◆ EXERCISE: Copy the lines between the one containing "At what coordinates should I click to accomplish: Click" and the one containing "Action: 425,124", inclusive, reproducing each line without any change.
'''
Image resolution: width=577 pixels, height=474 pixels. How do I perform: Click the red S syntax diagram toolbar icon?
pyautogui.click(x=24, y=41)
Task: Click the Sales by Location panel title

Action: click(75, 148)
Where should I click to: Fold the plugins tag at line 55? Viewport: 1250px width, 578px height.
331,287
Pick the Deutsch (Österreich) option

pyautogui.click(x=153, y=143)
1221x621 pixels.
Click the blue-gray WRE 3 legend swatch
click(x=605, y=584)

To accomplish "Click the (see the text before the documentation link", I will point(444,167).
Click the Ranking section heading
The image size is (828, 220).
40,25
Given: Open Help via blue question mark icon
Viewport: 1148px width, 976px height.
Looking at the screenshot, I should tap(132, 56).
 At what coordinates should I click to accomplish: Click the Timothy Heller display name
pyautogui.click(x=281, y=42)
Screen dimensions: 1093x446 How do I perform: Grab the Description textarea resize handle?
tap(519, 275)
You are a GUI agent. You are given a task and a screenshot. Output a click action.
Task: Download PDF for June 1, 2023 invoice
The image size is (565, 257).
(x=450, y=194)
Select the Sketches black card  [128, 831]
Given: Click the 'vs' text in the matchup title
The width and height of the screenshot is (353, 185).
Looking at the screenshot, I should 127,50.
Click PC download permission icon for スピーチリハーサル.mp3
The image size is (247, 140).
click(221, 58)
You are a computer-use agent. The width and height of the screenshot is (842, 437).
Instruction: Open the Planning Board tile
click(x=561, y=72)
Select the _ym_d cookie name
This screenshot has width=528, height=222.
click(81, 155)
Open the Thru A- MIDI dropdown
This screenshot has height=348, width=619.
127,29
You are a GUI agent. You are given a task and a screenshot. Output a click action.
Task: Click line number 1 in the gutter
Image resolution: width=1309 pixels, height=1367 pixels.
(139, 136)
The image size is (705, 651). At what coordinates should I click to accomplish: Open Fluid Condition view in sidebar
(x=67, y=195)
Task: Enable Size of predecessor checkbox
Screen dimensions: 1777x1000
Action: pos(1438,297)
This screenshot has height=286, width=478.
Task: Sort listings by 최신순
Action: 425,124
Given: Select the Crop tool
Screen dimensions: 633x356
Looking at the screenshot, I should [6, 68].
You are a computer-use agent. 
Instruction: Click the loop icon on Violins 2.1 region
'''
◆ TASK RESULT:
 At what coordinates should I click to accomplish: Click the Timothy Heller display name
pyautogui.click(x=281, y=42)
Screen dimensions: 1093x446 How do I perform: Grab the Description textarea resize handle?
tap(519, 275)
You are a GUI agent. You are given a task and a screenshot. Output a click action.
Task: Download PDF for June 1, 2023 invoice
The image size is (565, 257).
(x=450, y=194)
Select the Sketches black card  [128, 831]
Given: Click the 'vs' text in the matchup title
The width and height of the screenshot is (353, 185).
Looking at the screenshot, I should 127,50.
Click PC download permission icon for スピーチリハーサル.mp3
The image size is (247, 140).
click(221, 58)
You are a computer-use agent. The width and height of the screenshot is (842, 437).
Instruction: Open the Planning Board tile
click(x=561, y=72)
Select the _ym_d cookie name
This screenshot has width=528, height=222.
click(81, 155)
Open the Thru A- MIDI dropdown
This screenshot has height=348, width=619.
127,29
You are a GUI agent. You are given a task and a screenshot. Output a click action.
Task: Click line number 1 in the gutter
Image resolution: width=1309 pixels, height=1367 pixels.
(139, 136)
The image size is (705, 651). At what coordinates should I click to accomplish: Open Fluid Condition view in sidebar
(x=67, y=195)
Task: Enable Size of predecessor checkbox
Screen dimensions: 1777x1000
Action: pos(1438,297)
This screenshot has height=286, width=478.
Task: Sort listings by 최신순
Action: 425,124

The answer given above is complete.